SAINT CARDS
Use this workshop to write microstories, tiny plays, or songs, or as research studies for a character.
This 30-day series takes a relational approach to thinking about character that begins with the question: Who am I without you? (And a dial of adjacent questions: Who am I with you, to you, for you; who are you without me? How am I made, to some degree, of our relation to each other?)
Its basic architecture is grounded in two different frames: the first is the saint card, (agnostically) adopted here for a formal constraint and for its economy and capacity as a place of memory. The saint card in its religious use is a mass-market object used to reflect on a saint; alternately the same basic object is used as a memorial card, tying the remembrance of someone to a particular saint or teaching and distributed at a funeral. Usually there is a portrait on one side and a poem, prayer, micro-biography or remembrance on the other. Each of the 30 prompts in this workshop will aim at this scale: a tiny portrait (whether as image or through description) and a short text of around 100-200 words that could fit on the back of a card. As always, the prompts can be used in many different ways, so think of these dimensions as simply on offer as a tiny, doable form.

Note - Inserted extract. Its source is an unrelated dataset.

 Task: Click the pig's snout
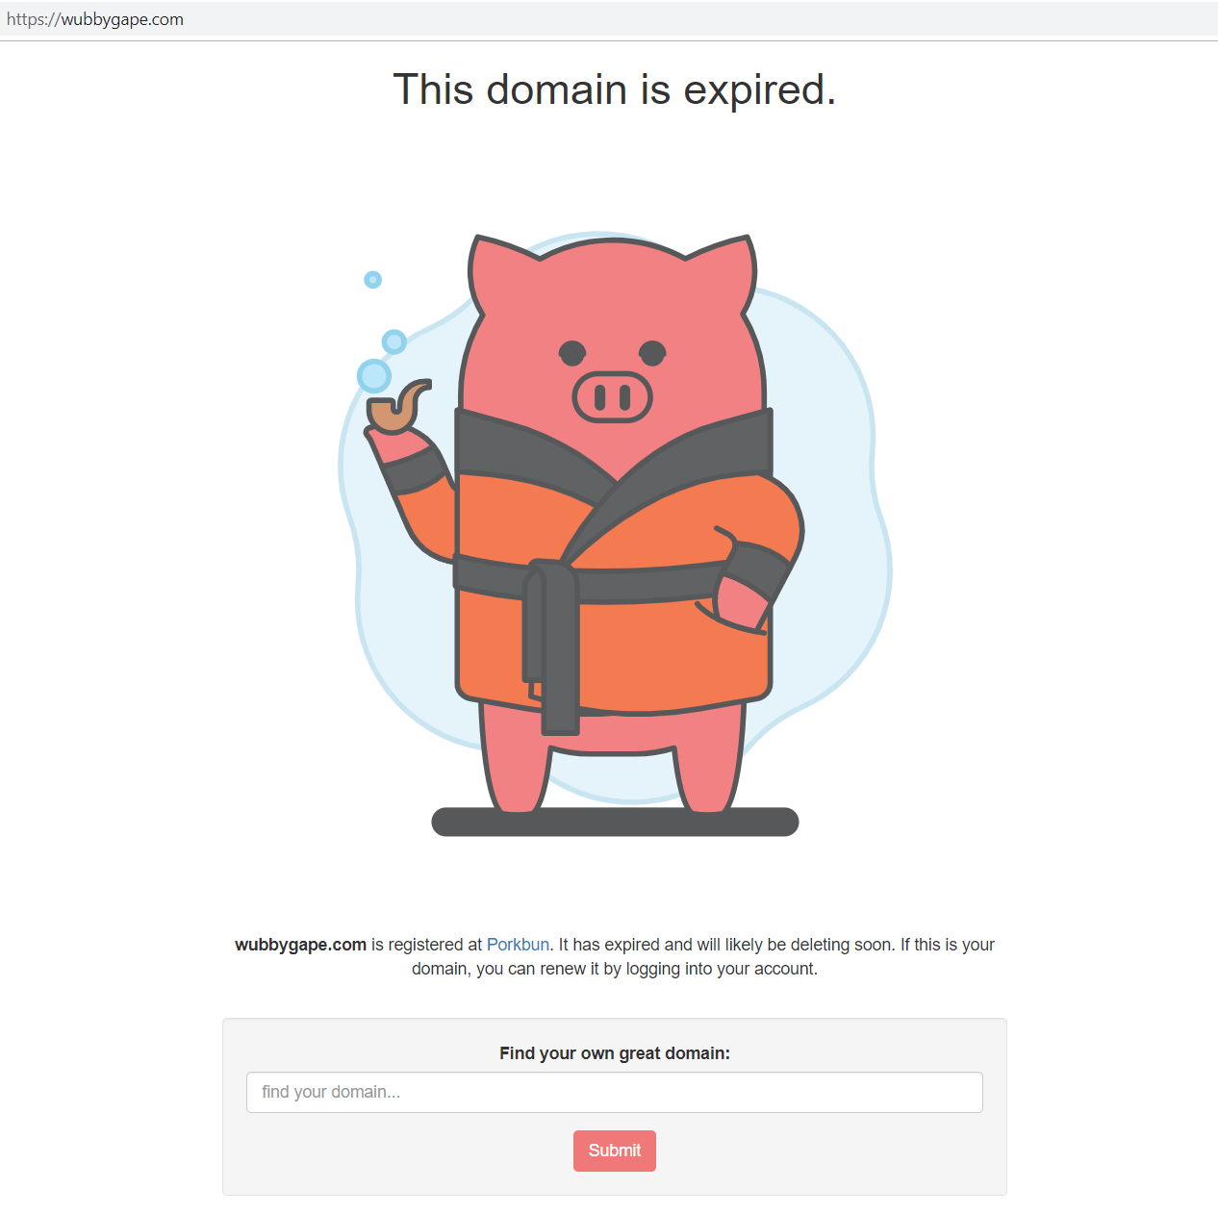[x=613, y=396]
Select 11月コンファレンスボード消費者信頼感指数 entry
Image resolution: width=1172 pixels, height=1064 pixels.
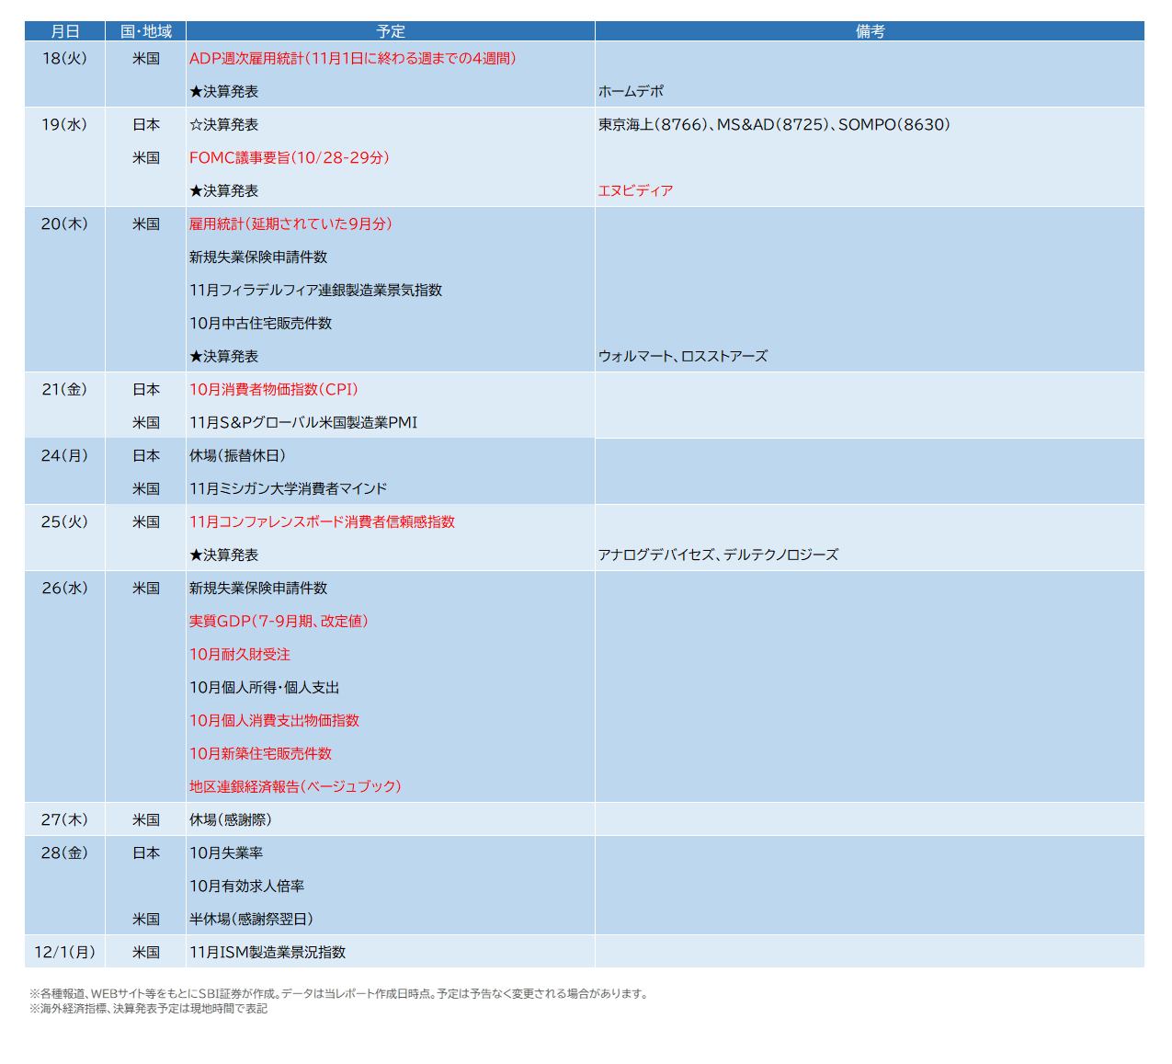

The second frame of this workshop’s design is a short reading list of three books that in some way ask what a self is. I’ll draw each day’s angle of approach to the workshop’s questions from these texts. I won’t be including passages or readings from these books in the daily prompts, but rather will give an account of my own working through of these texts in a small series of companion essays, explicitly asking what each book might tell me about how write character. The books are: Judith Butler’s Giving an Account of Oneself, Douglas Hofstatder’s I am a Strange Loop, and Fernando Pessoa’s Book of Disquiet. Their combination here is a hunch—these are books that I read when I was in scholarship mode that have left haloes in my practical thinking, and that I’ve wanted to return to, reading as a writing rather than a theorist. Each of these books in different ways looks at the way a self—any self, any “I”—is a being in relation, even a being made of relations. It is from this perspective that I want to think about character.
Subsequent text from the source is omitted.